Data section below:
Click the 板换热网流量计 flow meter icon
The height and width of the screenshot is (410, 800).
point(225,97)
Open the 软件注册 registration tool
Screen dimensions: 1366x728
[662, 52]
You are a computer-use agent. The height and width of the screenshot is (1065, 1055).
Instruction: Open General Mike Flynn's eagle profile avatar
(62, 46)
End of Data section.
**Aim of the task**
Go through the data above and return every line exactly.

**Task result**
Click the 板换热网流量计 flow meter icon
The height and width of the screenshot is (410, 800).
point(225,97)
Open the 软件注册 registration tool
Screen dimensions: 1366x728
[662, 52]
You are a computer-use agent. The height and width of the screenshot is (1065, 1055).
Instruction: Open General Mike Flynn's eagle profile avatar
(62, 46)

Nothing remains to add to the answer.